#### [PROVIDED RECORDS]
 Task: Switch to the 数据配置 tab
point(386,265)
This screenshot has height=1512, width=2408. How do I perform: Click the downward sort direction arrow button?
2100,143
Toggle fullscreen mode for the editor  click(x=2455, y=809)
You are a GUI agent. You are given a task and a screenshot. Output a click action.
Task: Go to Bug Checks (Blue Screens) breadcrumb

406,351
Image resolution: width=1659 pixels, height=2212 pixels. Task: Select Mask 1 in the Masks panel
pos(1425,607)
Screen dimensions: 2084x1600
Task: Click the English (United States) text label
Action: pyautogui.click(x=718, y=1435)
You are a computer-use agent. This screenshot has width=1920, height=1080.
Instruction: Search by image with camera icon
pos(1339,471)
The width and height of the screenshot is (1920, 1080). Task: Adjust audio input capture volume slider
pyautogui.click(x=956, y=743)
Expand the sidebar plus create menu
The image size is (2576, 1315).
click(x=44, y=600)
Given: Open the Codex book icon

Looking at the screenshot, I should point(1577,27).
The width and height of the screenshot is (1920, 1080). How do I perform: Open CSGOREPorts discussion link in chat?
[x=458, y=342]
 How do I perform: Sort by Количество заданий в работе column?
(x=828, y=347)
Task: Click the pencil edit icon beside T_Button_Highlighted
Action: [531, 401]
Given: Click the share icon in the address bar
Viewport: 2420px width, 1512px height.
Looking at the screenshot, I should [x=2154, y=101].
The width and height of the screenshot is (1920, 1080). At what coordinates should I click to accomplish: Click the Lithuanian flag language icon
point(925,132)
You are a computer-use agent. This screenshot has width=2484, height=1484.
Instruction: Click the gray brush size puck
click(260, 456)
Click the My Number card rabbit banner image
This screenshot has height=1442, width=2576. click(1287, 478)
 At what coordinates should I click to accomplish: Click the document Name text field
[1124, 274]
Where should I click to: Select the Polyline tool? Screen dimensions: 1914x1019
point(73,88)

#### [WORK INSTRUCTION]
Exact copies of every record are required.

#### [SOLUTION TO THIS PROBLEM]
 Task: Switch to the 数据配置 tab
point(386,265)
This screenshot has height=1512, width=2408. How do I perform: Click the downward sort direction arrow button?
2100,143
Toggle fullscreen mode for the editor  click(x=2455, y=809)
You are a GUI agent. You are given a task and a screenshot. Output a click action.
Task: Go to Bug Checks (Blue Screens) breadcrumb

406,351
Image resolution: width=1659 pixels, height=2212 pixels. Task: Select Mask 1 in the Masks panel
pos(1425,607)
Screen dimensions: 2084x1600
Task: Click the English (United States) text label
Action: pyautogui.click(x=718, y=1435)
You are a computer-use agent. This screenshot has width=1920, height=1080.
Instruction: Search by image with camera icon
pos(1339,471)
The width and height of the screenshot is (1920, 1080). Task: Adjust audio input capture volume slider
pyautogui.click(x=956, y=743)
Expand the sidebar plus create menu
The image size is (2576, 1315).
click(x=44, y=600)
Given: Open the Codex book icon

Looking at the screenshot, I should point(1577,27).
The width and height of the screenshot is (1920, 1080). How do I perform: Open CSGOREPorts discussion link in chat?
[x=458, y=342]
 How do I perform: Sort by Количество заданий в работе column?
(x=828, y=347)
Task: Click the pencil edit icon beside T_Button_Highlighted
Action: [531, 401]
Given: Click the share icon in the address bar
Viewport: 2420px width, 1512px height.
Looking at the screenshot, I should [x=2154, y=101].
The width and height of the screenshot is (1920, 1080). At what coordinates should I click to accomplish: Click the Lithuanian flag language icon
point(925,132)
You are a computer-use agent. This screenshot has width=2484, height=1484.
Instruction: Click the gray brush size puck
click(260, 456)
Click the My Number card rabbit banner image
This screenshot has height=1442, width=2576. click(1287, 478)
 At what coordinates should I click to accomplish: Click the document Name text field
[1124, 274]
Where should I click to: Select the Polyline tool? Screen dimensions: 1914x1019
point(73,88)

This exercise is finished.